Statistical inference for the logarithmic spatial heteroskedasticity model with exogenous variables
Bing Su, Fukang Zhu, Ke Zhu

TL;DR
This paper introduces a new spatial heteroscedasticity model that captures dependence in variance, along with comprehensive statistical inference procedures, validated through simulations and real estate data analysis.
Contribution
It proposes the log-SHE model for spatial variance dependence and develops inference methods with asymptotic properties, filling a gap in spatial heteroskedasticity modeling.
Findings
The log-SHE model effectively captures spatial variance dependence.
Proposed estimators and tests have established asymptotic properties.

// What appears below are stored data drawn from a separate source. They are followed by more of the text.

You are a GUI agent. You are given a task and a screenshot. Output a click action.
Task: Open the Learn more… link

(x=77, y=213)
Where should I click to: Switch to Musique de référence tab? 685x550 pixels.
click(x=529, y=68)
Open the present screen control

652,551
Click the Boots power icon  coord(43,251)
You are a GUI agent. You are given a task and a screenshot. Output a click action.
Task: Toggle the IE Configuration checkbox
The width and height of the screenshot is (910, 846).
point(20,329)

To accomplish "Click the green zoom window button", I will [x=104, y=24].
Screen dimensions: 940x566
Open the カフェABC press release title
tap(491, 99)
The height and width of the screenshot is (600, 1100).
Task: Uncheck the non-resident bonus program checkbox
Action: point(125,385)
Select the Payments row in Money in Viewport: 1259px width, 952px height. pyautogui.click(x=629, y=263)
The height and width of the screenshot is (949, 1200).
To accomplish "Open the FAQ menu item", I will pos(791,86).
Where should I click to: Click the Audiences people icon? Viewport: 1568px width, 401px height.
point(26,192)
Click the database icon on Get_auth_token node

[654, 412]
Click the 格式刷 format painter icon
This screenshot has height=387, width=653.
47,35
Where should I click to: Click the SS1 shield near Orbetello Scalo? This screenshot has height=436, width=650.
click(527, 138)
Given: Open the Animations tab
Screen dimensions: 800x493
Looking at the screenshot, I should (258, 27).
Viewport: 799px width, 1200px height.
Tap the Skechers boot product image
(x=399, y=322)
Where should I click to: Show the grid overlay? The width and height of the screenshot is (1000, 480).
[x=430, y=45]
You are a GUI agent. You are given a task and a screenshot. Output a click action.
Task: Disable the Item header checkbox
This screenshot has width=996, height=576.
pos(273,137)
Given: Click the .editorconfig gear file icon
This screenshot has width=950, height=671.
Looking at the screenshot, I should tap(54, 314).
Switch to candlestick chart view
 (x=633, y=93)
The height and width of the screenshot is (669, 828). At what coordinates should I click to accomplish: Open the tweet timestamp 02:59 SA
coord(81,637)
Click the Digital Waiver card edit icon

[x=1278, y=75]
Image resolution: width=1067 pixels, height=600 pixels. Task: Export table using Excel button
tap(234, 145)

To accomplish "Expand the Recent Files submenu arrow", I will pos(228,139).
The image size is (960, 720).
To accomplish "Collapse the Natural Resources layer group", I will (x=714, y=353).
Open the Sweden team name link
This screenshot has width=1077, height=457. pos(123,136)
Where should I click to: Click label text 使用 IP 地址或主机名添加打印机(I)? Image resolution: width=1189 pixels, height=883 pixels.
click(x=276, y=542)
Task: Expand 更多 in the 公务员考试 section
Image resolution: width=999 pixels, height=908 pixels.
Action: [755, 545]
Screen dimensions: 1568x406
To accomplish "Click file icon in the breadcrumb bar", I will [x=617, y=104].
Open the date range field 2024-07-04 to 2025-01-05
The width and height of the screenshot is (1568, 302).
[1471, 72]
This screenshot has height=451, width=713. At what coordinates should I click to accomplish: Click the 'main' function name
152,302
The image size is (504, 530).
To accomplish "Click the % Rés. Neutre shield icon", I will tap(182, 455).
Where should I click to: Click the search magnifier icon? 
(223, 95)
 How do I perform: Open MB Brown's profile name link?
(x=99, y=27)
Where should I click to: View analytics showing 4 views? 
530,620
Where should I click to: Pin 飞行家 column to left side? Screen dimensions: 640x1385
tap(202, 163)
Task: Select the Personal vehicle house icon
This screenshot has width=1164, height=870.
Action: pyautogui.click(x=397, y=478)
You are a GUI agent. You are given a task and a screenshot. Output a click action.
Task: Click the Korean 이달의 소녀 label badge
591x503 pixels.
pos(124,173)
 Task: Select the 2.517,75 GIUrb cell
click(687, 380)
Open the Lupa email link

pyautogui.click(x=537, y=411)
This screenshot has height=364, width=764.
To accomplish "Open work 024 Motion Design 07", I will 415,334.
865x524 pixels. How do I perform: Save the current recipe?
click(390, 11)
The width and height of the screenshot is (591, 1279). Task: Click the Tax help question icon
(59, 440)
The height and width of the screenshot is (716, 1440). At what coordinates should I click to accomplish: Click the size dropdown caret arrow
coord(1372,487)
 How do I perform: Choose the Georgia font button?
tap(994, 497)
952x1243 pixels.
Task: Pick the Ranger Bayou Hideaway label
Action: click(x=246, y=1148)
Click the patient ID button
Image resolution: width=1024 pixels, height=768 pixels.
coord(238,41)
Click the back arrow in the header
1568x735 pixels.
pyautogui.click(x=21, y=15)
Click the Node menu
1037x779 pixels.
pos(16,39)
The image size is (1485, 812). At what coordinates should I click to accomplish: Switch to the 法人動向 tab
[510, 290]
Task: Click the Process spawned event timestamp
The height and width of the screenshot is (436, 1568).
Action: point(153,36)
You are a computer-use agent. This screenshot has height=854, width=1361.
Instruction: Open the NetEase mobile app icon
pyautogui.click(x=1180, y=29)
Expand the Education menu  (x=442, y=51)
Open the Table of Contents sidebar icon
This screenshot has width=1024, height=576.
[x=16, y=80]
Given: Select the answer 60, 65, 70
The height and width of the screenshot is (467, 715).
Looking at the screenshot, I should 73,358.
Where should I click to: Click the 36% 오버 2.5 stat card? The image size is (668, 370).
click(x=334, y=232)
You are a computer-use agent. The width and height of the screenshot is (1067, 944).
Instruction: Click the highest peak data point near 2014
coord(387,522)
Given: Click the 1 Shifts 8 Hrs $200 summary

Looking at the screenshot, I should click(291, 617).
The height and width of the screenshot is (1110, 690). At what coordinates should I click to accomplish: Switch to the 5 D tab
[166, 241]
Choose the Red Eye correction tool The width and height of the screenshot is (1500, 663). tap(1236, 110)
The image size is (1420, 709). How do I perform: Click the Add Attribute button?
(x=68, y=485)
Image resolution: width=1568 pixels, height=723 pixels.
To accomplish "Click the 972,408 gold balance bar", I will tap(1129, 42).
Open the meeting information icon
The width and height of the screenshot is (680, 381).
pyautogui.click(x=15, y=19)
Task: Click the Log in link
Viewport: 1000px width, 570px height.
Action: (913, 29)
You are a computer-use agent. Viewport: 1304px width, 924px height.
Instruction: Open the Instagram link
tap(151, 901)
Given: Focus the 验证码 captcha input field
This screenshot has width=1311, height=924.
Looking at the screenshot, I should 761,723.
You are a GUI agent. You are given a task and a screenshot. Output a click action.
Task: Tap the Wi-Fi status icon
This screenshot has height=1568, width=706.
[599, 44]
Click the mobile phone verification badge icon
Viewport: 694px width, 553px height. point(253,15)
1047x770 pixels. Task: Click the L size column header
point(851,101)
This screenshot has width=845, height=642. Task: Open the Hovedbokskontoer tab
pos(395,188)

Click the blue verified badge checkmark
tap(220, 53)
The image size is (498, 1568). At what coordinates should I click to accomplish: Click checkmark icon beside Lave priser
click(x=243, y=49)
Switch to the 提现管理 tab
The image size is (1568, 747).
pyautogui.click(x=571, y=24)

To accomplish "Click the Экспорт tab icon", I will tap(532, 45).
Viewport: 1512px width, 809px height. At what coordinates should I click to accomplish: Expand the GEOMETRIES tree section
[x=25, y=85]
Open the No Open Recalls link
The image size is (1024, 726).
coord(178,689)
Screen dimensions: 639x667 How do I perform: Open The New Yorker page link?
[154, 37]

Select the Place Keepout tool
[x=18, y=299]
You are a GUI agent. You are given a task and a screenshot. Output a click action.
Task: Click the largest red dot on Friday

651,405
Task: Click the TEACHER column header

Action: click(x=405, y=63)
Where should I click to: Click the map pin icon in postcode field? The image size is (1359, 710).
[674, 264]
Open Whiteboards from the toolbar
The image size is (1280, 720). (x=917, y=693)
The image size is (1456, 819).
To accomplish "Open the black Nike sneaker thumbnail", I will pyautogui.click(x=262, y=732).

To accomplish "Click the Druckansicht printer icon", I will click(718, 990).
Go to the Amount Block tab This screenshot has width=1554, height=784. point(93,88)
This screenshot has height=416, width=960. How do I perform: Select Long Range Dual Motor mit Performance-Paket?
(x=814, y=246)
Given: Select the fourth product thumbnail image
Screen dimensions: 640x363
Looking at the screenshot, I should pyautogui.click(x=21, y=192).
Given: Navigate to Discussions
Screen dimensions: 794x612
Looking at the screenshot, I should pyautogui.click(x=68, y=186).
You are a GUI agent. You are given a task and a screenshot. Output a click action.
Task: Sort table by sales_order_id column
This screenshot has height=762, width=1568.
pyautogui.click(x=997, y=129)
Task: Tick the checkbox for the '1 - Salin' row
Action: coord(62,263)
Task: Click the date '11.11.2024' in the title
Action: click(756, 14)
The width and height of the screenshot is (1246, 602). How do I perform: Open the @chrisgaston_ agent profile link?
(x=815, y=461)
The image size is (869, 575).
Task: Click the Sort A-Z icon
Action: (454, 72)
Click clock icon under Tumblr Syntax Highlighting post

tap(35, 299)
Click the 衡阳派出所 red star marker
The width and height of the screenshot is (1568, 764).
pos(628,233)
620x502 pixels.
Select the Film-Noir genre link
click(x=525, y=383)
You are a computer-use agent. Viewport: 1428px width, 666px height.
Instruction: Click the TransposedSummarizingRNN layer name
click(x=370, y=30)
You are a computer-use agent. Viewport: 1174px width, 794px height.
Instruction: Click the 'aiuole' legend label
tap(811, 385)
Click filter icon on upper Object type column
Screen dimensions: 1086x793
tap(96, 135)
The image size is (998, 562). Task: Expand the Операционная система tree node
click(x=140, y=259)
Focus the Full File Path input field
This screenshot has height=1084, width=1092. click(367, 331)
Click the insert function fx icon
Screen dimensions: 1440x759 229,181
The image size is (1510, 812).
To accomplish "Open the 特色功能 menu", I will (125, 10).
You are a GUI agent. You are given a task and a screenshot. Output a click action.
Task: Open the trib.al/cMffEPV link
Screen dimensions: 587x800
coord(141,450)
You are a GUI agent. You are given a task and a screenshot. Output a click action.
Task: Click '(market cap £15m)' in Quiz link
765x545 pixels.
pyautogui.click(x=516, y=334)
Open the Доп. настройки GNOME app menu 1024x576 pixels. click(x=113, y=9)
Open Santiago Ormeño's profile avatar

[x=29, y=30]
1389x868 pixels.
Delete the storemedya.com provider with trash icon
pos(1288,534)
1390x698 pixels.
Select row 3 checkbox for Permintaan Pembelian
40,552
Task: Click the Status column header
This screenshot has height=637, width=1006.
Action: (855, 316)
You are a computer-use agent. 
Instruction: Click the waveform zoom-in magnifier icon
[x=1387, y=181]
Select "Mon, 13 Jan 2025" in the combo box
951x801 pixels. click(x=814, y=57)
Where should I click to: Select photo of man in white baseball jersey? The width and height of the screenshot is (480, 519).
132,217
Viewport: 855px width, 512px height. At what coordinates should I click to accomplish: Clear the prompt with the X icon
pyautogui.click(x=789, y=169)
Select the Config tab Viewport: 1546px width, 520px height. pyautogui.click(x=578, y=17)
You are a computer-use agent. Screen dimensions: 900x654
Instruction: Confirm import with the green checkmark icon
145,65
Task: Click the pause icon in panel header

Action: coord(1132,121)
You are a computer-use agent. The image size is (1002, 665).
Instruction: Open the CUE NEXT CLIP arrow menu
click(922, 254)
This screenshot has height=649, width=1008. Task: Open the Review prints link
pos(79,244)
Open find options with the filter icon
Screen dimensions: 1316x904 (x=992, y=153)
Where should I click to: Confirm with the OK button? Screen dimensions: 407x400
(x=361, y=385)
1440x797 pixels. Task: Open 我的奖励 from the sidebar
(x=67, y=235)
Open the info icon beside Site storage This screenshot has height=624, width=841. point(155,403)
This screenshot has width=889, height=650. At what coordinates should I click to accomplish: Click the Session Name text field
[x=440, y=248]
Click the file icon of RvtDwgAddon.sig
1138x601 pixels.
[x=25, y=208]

Simulation and real data demonstrate the model's practical utility.
Abstract
The spatial dependence in mean has been well studied by plenty of models in a large strand of literature, however, the investigation of spatial dependence in variance is lagging significantly behind. The existing models for the spatial dependence in variance are scarce, with neither probabilistic structure nor statistical inference procedure being explored. To circumvent this deficiency, this paper proposes a new generalized logarithmic spatial heteroscedasticity model with exogenous variables (denoted by the log-SHE model) to study the spatial dependence in variance. For the log-SHE model, its spatial near-epoch dependence (NED) property is investigated, and a systematic statistical inference procedure is provided, including the maximum likelihood and generalized method of moments estimators, the Wald, Lagrange multiplier and likelihood-ratio-type D tests for model parameter…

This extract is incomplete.